Time July 7th, 2014 in First Generation Scholars | No Comments by

The World Cup started during my last week in Costa Rica! Fútbol, as soccer is known in the Latin American world, is a big deal in Costa Rica. I thought soccer was a boring sport before studying abroad and now I love it. The Costa Rica team played two days before I was set to return to the United States. All of the ticos that I talked to about during the days before the match had lost all hope. I talked to my fellow classmates in the University full of energy and excitement about the Costa Rican team but they weren’t very hopeful. All of the abroad students did not give in to this pessimism, we believed! The ticos had been let down during previous world cup tournaments, their doubt was understandable. The foreigners however were knew to this whole business, so we believed.

 

The day of the match between Costa Rica and Uruguay finally arrived and we were all with our respective families watching the game. Costa Rica made their first goal, and my house and Costa Rica erupted with cheers.
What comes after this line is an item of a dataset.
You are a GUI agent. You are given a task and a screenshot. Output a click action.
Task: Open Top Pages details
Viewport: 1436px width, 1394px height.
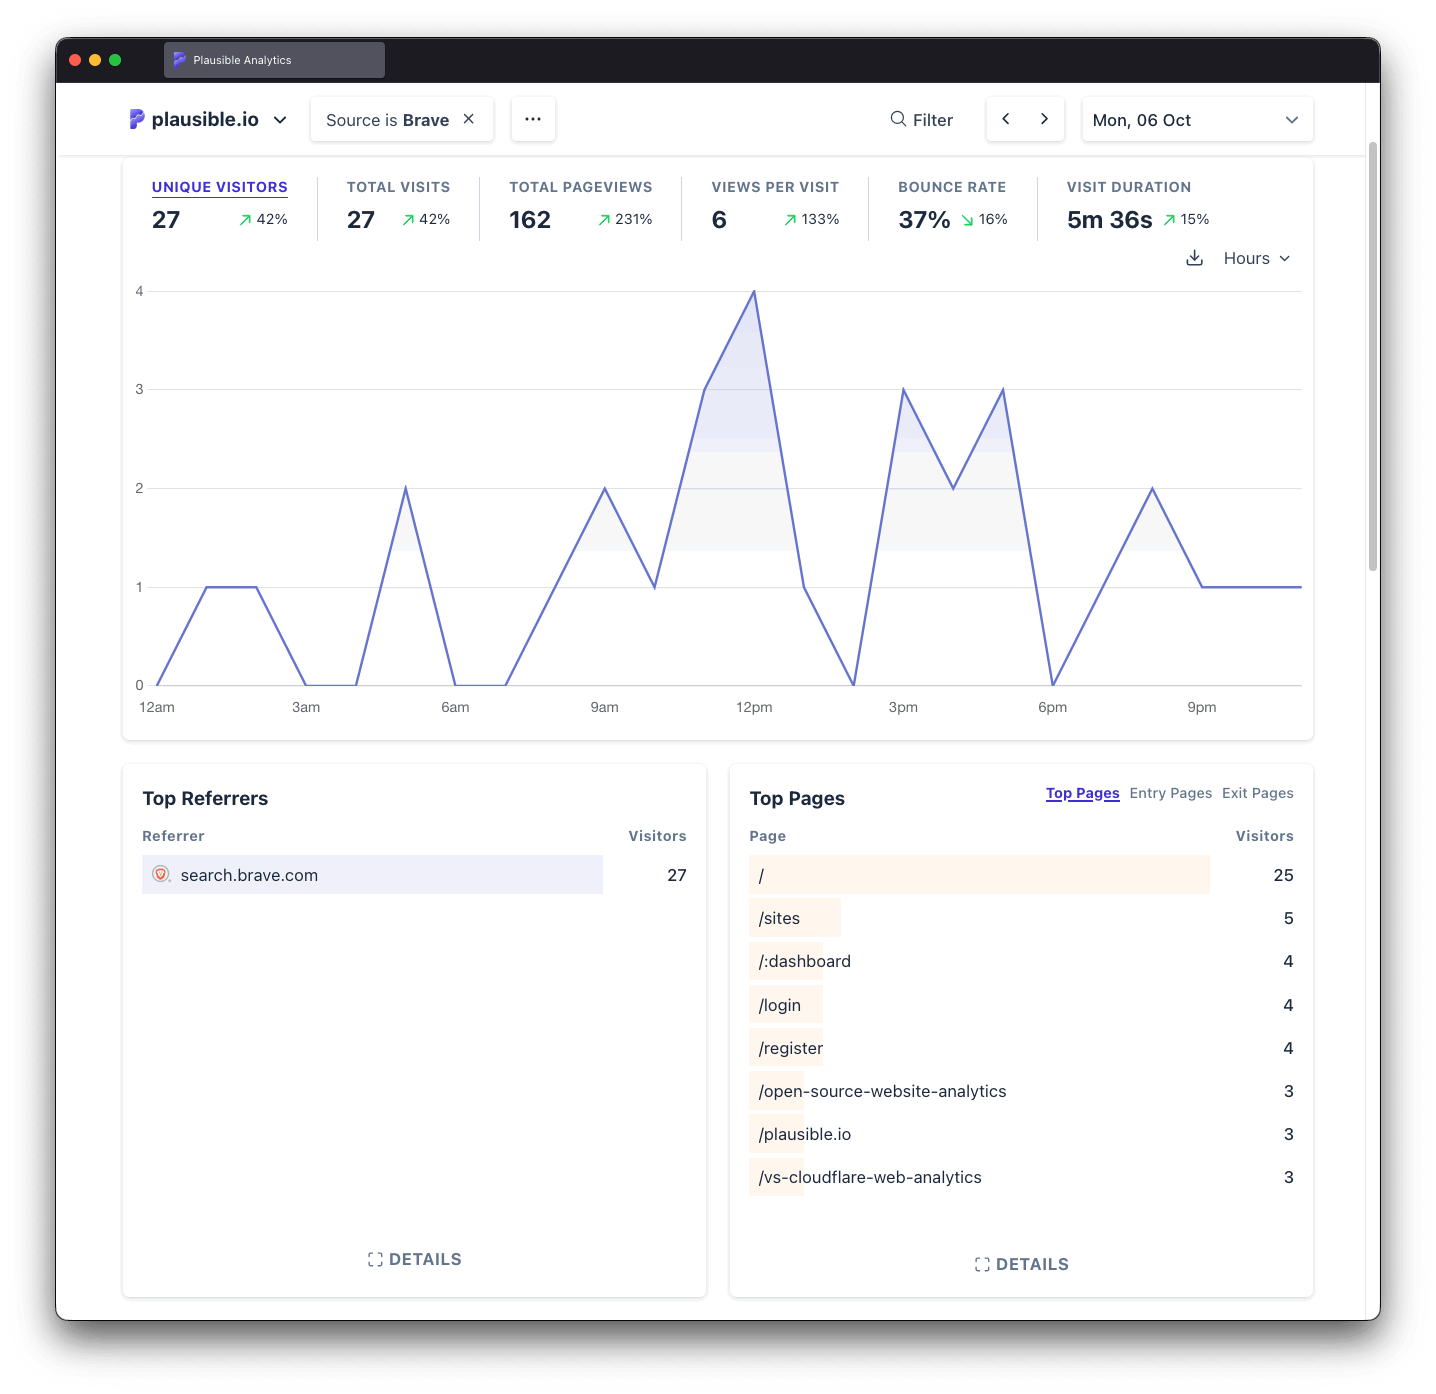(x=1021, y=1264)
It was amazing to see the country come together for this occasion. Ordinary life went on but with Fútbol. All of the buses, were playing the games on the radio, everyone driving by in their cars honked their horns to cheer with the rest of the country. It was amazing to experience Costa Rica win a game in the World Cup, especially since it was a team that no other country expected to do well. There was little hope in them and they have come very far. Living there for six months has made me feel as if that team also represents me. I cheered for USA and Costa Rica.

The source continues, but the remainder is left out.